*Supplied records*.
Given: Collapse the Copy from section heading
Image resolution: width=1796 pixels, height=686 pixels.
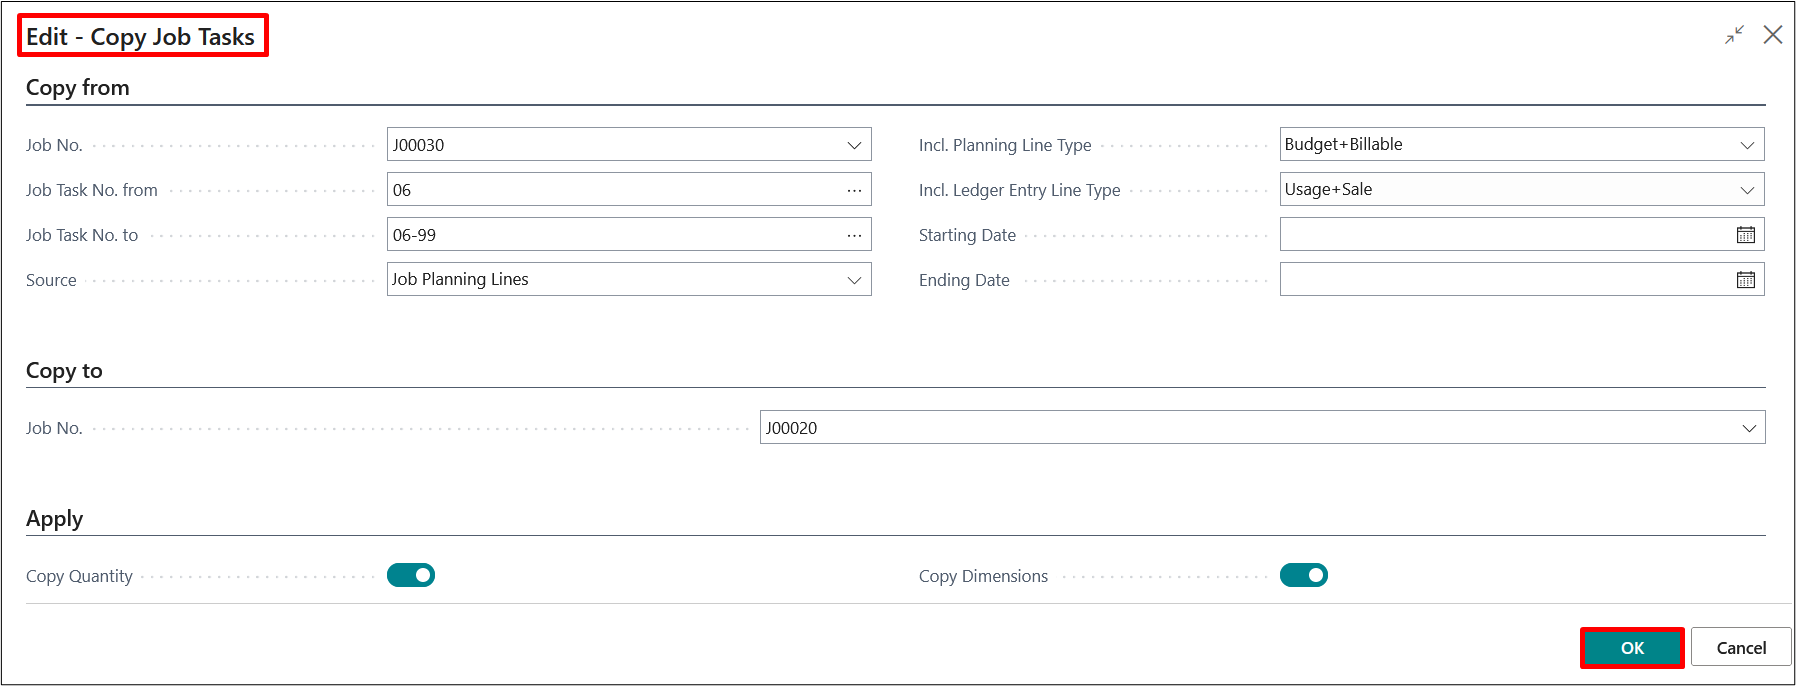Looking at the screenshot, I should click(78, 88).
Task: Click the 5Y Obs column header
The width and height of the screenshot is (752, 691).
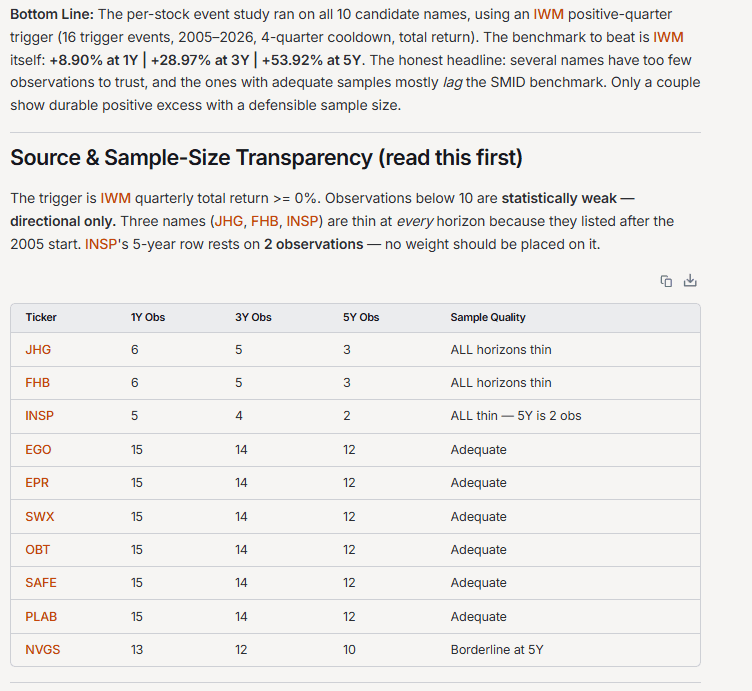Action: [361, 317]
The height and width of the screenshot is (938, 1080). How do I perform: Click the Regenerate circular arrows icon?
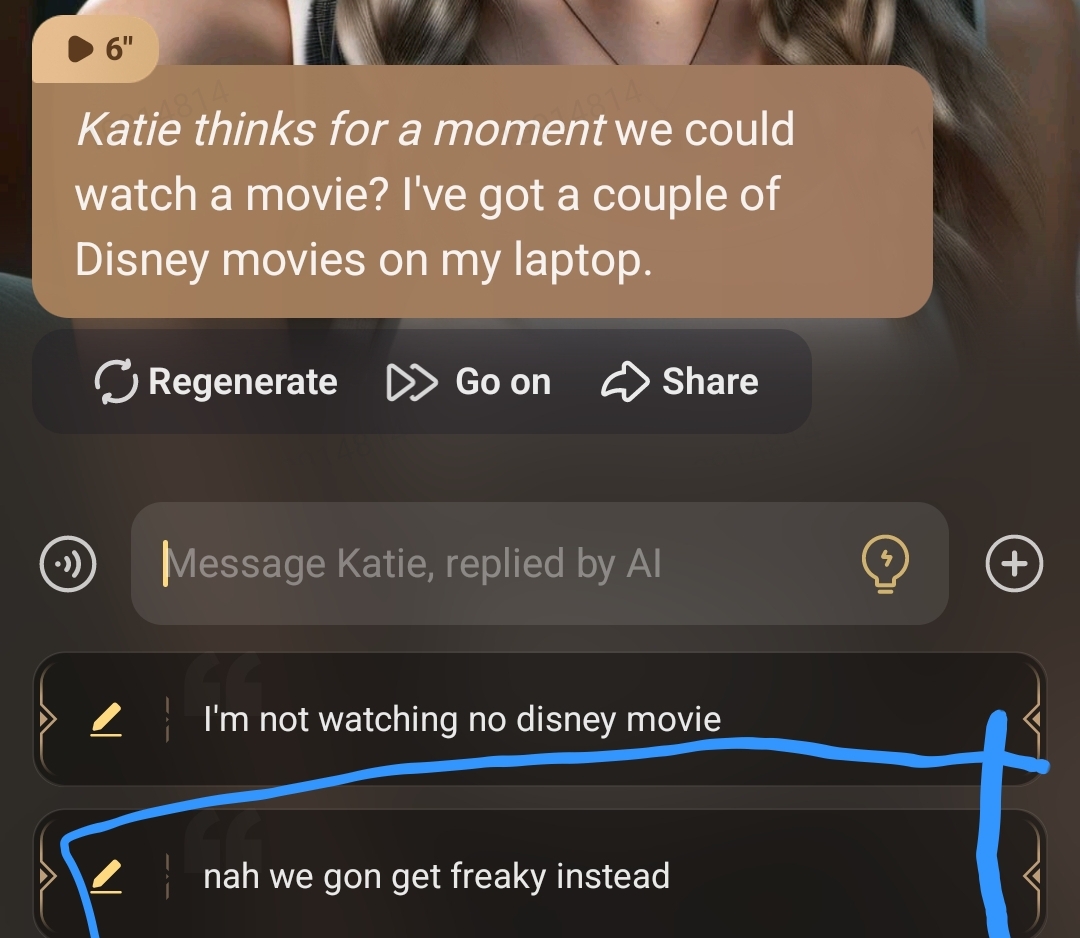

*Exercise brief*. Reproduce every record above exactly as given, excluding pictures from the result.

*Result of the task*.
Given: Collapse the Copy from section heading
Image resolution: width=1796 pixels, height=686 pixels.
Looking at the screenshot, I should click(78, 88).
Task: Click the 5Y Obs column header
The width and height of the screenshot is (752, 691).
Action: [361, 317]
The height and width of the screenshot is (938, 1080). How do I perform: Click the Regenerate circular arrows icon?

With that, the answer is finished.